Gosto quando dividimos longos silêncios eloquentes e ternos ouvindo o alarido que sobe da rua em frente com seus passantes ou quando nossas mãos se procuram na escuridão do cinema iluminando nossos olhos que se desviam da tela por um segundo correndo o risco de perder o detalhe que dá sentido ao longo filme. Gosto de pensar que mesmo não tendo feito certas coisas podemos imaginar que elas tenham acontecido por termos pensado, cada um do seu lado, cada um no seu tempo, por vezes no mesmo momento, que elas fazem parte do que sentimos e experimentamos ou deveríamos ter feito e experimentado.

Gosto de lembrar que trilhamos um caminho, com seus obstáculos e pedágios, suas margens e paisagens, suas frestas e miragens, suas lendas e imagens, sendo que todo caminho é sempre um caminho de pensamentos, de pactos, de sonhos, de rupturas e de novas alianças contra o tempo e sua passagem. Gosto de recordar que entramos em veredas, estivemos no sertão, descobrimos atalhos, molhamos nossas mãos nas águas límpidas de igarapés e estivemos juntos vendo o por do sol em Jericoacora e o despertar dos elefantes na África do Sul.

Gosto de pensar que somos os mais velhos novos namorados e de saber que nossos silêncios dizem muito sobre o que nunca precisamos gritar. Gosto de nossa vida em comum atravessando as horas, os dias, os meses, os anos, as décadas e os calendários. Gosto de lembrar que estiveste comigo quando eu me senti indo ao chão e também quando pensei que voava e via o mundo do alto. Gosto de recordar que disseste meu nome quando sentiste medo e quando exultaste de alegria. Gosto de perceber que trilhamos um mesmo caminho e que nos fundimos sem deixar de ter nossas singularidades. Gosto de compartilhar contigo nossos mitos, nossas lembranças verdadeiras e minhas memórias imaginárias.

Gosto quando me despertas com firmeza para a realidade da qual tento me esconder ou quando me convidas para sonhar sem medo das ilusões. Gosto quando revisitamos sem dar um passo sequer nem fechar os olhos os lugares que nos marcaram por coisas muito pequenas e belas em Paros, Ouarzazate ou Quelimane. Eu te vejo repentinamente caminhando nas areias de Zalala até molhar os pés nas águas do Índico e entendo com o vento do mar sem necessidade de qualquer explicação que nossa história não tem começo nem fim. Gosto de pensar que fazemos parte de uma crônica que um dia será escrita na sua aldeia por um autor desconhecido para falar da universalidade das histórias de amor particulares, essas histórias tão comuns e tão únicas que iluminam noites aparentemente fadadas ao esquecimento ou coalhadas de estrelas.
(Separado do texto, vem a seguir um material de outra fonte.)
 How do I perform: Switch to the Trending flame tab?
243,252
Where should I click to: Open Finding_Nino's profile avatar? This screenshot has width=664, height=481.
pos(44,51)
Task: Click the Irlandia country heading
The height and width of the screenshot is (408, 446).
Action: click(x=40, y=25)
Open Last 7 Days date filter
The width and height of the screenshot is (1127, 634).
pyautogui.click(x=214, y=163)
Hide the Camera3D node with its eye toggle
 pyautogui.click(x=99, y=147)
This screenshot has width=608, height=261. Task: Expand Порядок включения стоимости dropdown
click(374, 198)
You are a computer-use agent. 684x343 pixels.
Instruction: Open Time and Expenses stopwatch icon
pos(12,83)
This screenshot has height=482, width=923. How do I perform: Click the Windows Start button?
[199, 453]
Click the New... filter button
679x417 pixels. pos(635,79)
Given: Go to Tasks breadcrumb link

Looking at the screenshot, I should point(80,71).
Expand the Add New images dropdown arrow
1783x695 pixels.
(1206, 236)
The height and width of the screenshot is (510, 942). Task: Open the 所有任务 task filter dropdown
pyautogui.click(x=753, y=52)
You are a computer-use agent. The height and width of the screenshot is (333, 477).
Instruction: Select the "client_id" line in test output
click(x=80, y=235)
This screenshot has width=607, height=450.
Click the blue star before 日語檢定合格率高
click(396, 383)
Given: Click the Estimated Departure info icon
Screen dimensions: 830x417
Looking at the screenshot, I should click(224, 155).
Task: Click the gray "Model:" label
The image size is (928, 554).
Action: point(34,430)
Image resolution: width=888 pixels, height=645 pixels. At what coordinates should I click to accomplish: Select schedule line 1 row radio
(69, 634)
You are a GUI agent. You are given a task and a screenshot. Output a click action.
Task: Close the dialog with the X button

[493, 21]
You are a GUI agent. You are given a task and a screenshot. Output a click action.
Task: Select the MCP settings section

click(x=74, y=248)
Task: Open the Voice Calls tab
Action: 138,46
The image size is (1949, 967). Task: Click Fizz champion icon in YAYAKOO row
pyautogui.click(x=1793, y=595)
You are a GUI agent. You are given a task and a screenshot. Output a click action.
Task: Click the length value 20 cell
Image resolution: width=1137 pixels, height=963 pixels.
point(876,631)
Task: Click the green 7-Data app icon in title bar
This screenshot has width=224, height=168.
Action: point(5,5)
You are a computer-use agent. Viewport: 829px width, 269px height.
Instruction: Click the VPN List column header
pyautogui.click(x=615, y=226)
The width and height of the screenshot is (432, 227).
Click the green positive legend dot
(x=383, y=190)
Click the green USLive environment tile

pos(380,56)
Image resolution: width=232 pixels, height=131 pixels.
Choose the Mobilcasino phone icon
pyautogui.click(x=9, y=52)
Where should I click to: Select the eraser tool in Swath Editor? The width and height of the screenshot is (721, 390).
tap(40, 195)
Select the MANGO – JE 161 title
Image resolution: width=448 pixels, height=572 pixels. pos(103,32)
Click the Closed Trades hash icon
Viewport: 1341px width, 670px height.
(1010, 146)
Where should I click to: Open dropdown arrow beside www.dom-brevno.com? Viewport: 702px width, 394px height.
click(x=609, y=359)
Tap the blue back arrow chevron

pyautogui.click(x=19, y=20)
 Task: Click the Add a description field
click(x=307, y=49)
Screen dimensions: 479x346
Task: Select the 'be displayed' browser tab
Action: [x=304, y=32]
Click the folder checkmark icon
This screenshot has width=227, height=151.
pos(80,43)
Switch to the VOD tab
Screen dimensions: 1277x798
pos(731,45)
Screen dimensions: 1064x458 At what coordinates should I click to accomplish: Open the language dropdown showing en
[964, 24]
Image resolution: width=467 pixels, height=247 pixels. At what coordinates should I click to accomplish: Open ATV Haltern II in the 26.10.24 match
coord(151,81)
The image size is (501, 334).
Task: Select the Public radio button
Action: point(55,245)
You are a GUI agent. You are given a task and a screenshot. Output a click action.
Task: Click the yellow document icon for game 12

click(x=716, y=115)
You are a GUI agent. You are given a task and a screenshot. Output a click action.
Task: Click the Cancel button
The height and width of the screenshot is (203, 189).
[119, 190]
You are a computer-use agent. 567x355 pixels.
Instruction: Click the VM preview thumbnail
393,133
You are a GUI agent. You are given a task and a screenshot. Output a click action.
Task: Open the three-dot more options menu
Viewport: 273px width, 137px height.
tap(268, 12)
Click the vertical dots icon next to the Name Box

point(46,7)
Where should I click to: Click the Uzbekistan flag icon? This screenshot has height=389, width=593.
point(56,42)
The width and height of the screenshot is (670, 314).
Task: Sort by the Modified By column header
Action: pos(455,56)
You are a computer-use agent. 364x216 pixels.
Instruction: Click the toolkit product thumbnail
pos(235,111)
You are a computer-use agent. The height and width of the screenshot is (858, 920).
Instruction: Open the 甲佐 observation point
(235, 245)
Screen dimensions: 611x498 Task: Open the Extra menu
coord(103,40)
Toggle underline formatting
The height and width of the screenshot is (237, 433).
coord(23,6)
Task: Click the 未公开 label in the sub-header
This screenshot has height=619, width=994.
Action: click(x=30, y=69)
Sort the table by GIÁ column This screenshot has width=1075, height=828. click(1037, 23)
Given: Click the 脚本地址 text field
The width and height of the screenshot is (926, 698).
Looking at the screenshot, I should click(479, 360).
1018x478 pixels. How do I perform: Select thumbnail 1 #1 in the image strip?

Gosto quando fazemos da vida prosaica de todos os dias um pouco de poesia, essa ave, essa pedra, esse fogo de palavras em extinção, e acendemos fagulhas na grande planície do firmamento onde outros só enxergam nuvens cinzentas e sinais para a meteorologia. Gosto quando nos calamos por estarmos tão próximos quanto aqueles que mesmo distantes compartilham um sentimento tão forte como o encantamento.